21 años. Y en ese momento, la
historia podía repetirse. Huracán podía volver a ser campeón de primera
división. Llevaba un punto de ventaja, y consiguiendo apenas un empate en el
Estadio de la Doble Visera se consagraría. Cierto es que el equipo no
demostraba un juego memorable, que se resguardaba por ahí más de lo
necesario…pero a ninguno en esa cocina parecía quitarle el sueño. Podíamos
volver a ser campeones. Como en el 73, cuando el abuelo los había llevado a
Parque Patricios (¡Que contento estaría!), pero ahora Miguelito estaba en el bando de enfrente, y nos podía aguar la
fiesta.
La mesa de fórmica que nos
aglutinaba vibraba por ese tic de
agitar las piernas en situaciones de nervios. Los mates, uno dulce y otro
amargo, circulaban en contramano. Cuando los grasidul se acabaron, no quedó otra que empezar a comer los
bizcochos caseros del abuelo. Las mujeres, mi abuela Haydeé, mis tías María
Inés, Silvina y Estela, y mi mamá, Clara, estaban en el living, bajo estrictas
órdenes de no acercarse. Comenzó el partido.

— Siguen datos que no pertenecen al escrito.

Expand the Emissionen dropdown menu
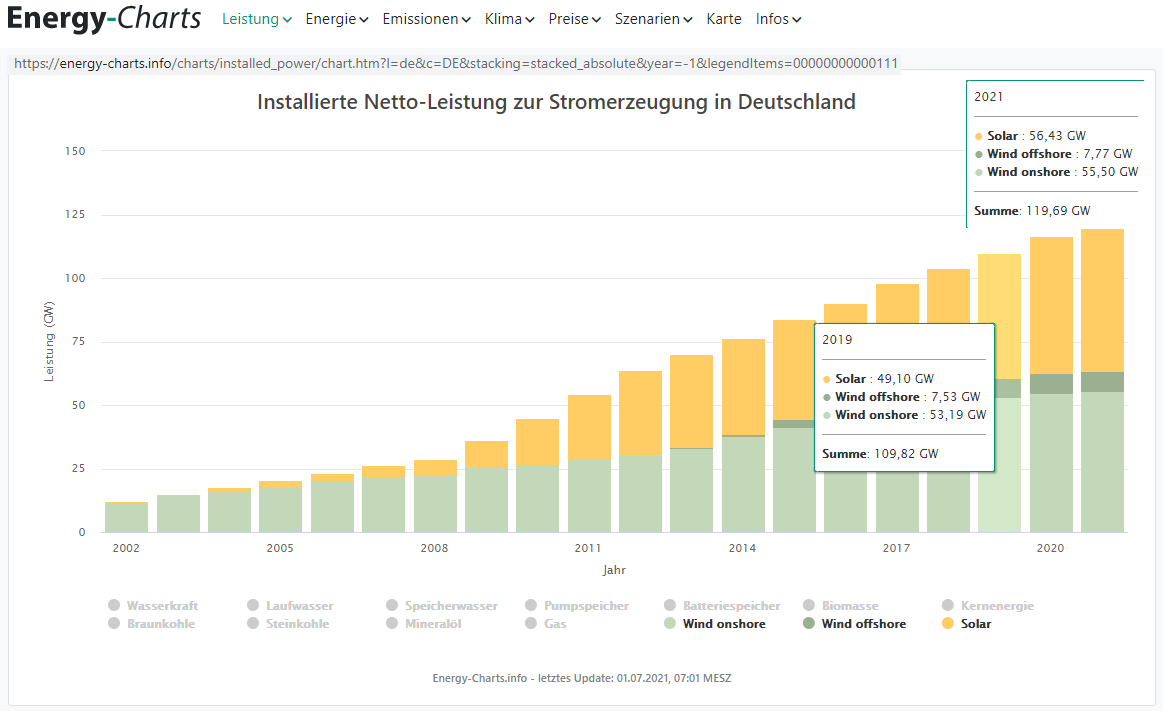The height and width of the screenshot is (711, 1163). point(426,19)
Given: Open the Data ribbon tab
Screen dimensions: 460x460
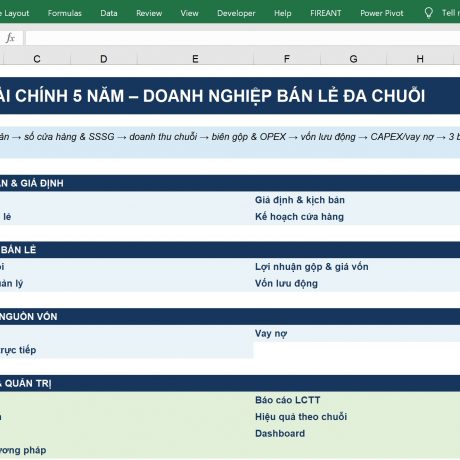Looking at the screenshot, I should pyautogui.click(x=109, y=13).
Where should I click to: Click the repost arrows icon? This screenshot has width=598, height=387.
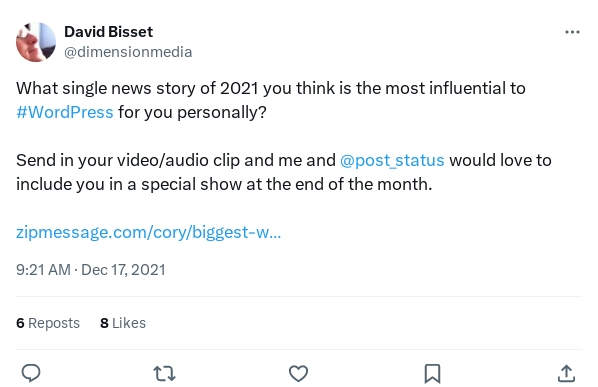(164, 373)
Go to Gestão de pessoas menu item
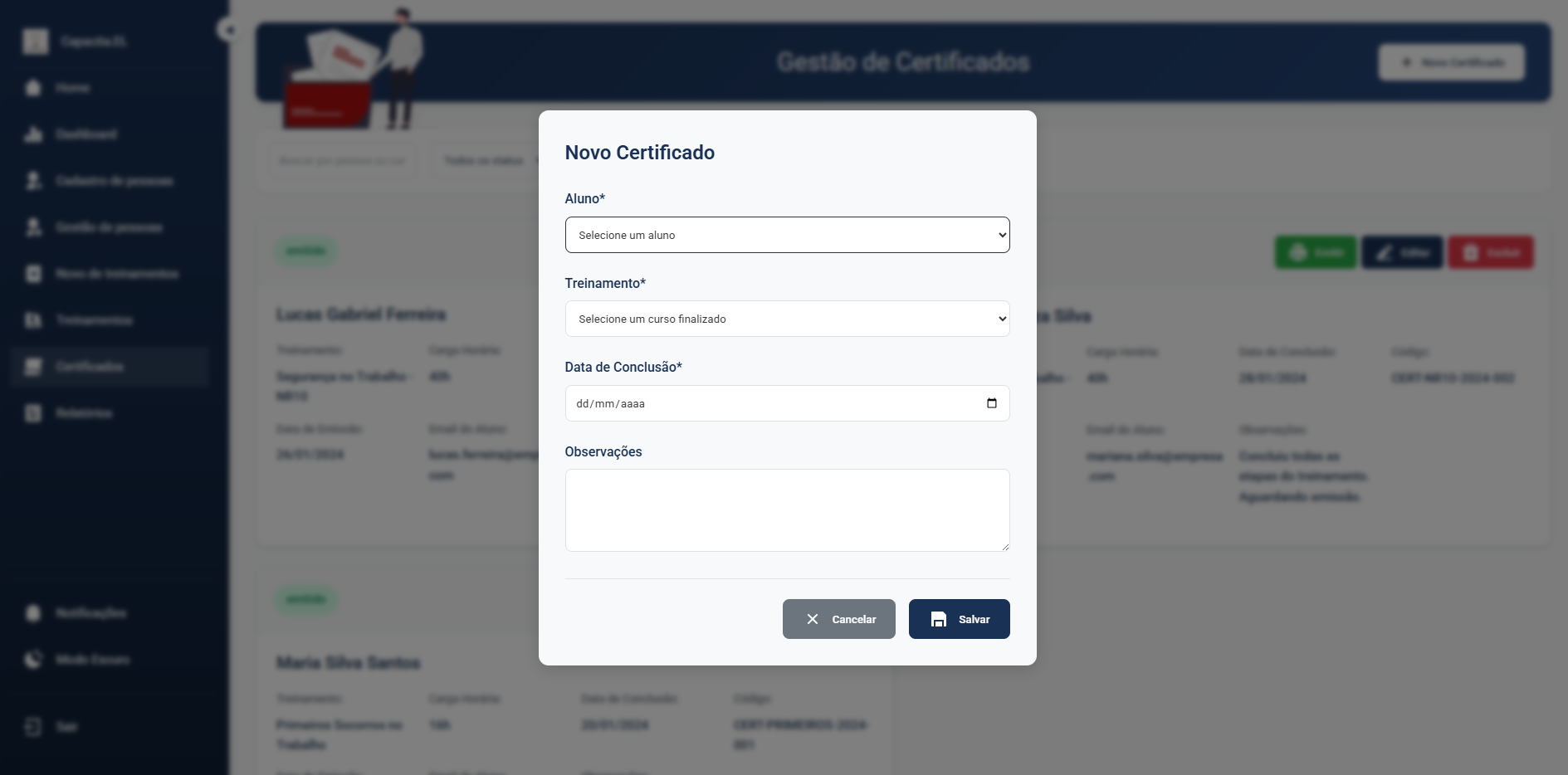This screenshot has height=775, width=1568. coord(110,227)
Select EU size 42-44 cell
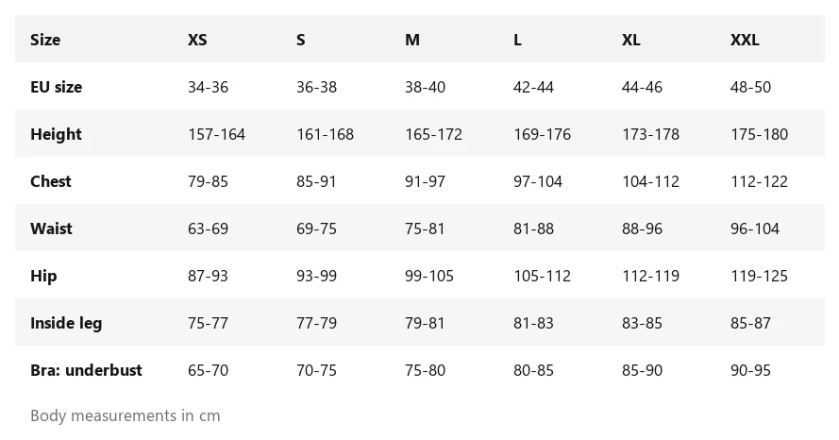This screenshot has width=839, height=440. 533,87
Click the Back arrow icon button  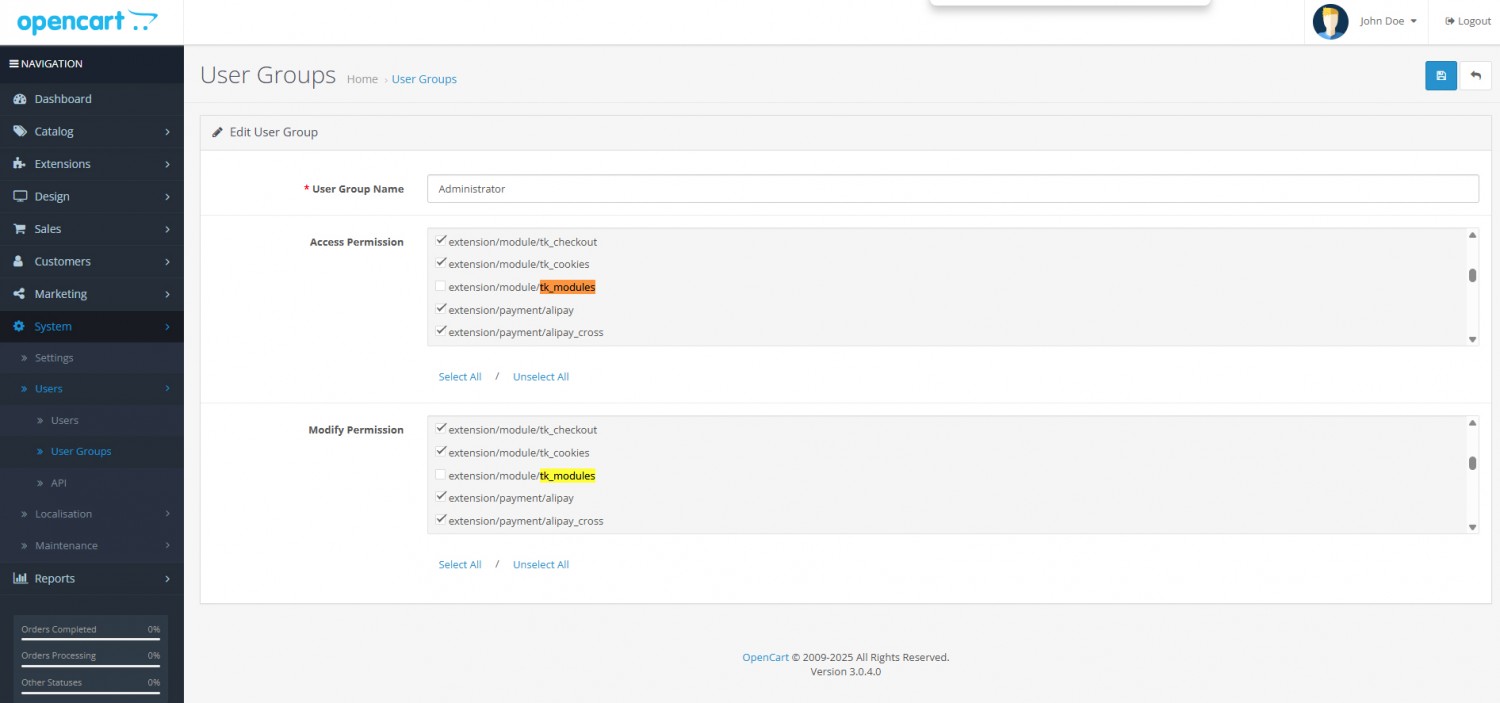pyautogui.click(x=1475, y=76)
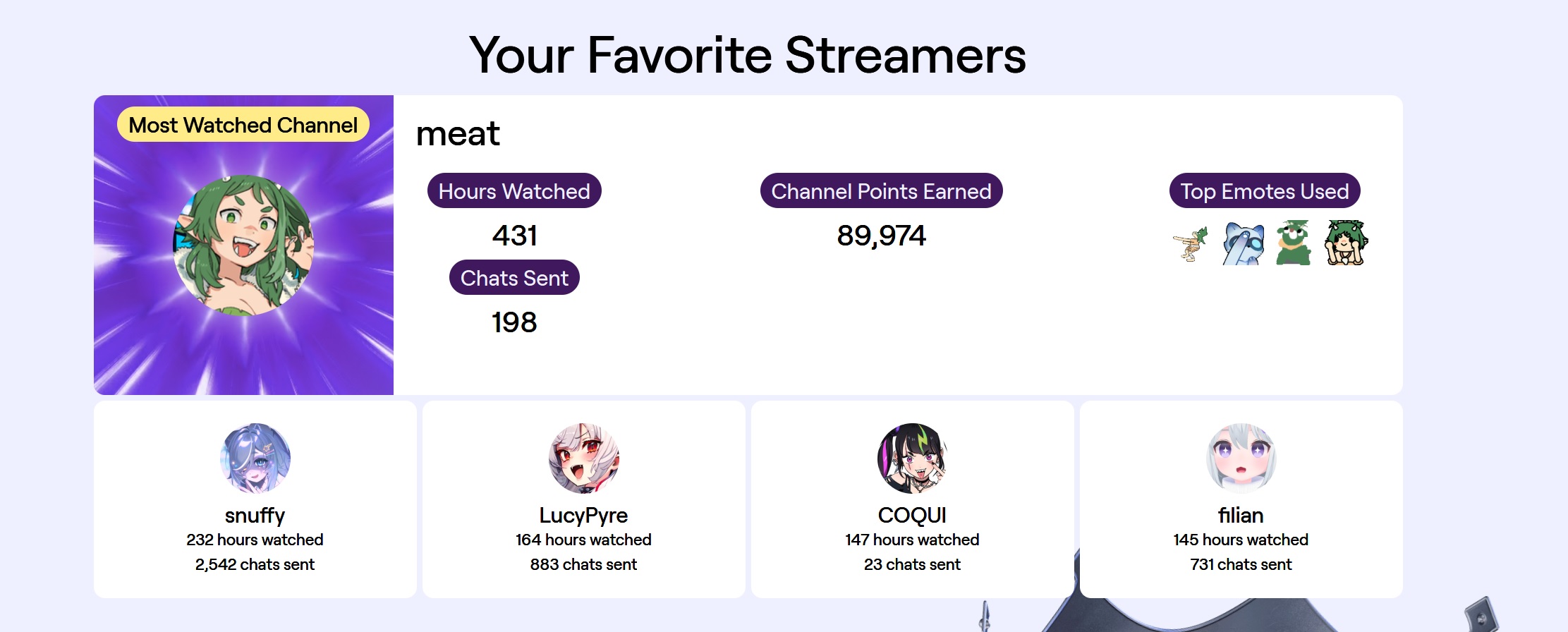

Creo que fue en el tercer gol de Independiente
que los primos estallamos en llanto. No podía ser. No podíamos perder. Poco
sabíamos de nuestra historia condenada al sufrimiento y al fracaso, poco
entendíamos de destinos y quimeras, pero recuerdo el silencio de esa cocina
como si fuera el día de hoy. Desazón, tristeza, lamento. La memoria del abuelo
todavía fresca, como intentando comunicarse con su prole para consolarlos, para
hacerles entender (¡si él lo sabría!) que Huracán está llamado a la eterna
agonía, pero que resistiéramos, que lo afrontáramos con hombría, que no importan los resultados porque el Globito es más que un club de fútbol, es parte de nuestro ADN, de nuestra
identidad.
Y vino el cuarto gol. Y el festejo,
y Miguelito, que pasó a ser Brindisi, en andas de los de Independiente.
Y todo a la normalidad. Y la tele se apagó, y se cambió la yerba. Y la familia
en el living, y no se tocó el tema, que es sólo futbol (¿es sólo fútbol?). Y
nosotros, que mucho no entendíamos, consolándonos pensando que faltaría poco
para que gritemos campeón. Y todavía seguimos esperando. Y la tarde gris que
caía sobre el residencial barrio de Palermo, y cada familia volviendo a su
casa. Y el que pasaba la puerta de salida golpeándola al compás de “Siempre lo mismo, Huracán”. Y yo mirando
el cielo, por ahí buscando una forma en alguna nube, añorando el futuro o
quizás ya en ese entonces imaginando tus abrazos.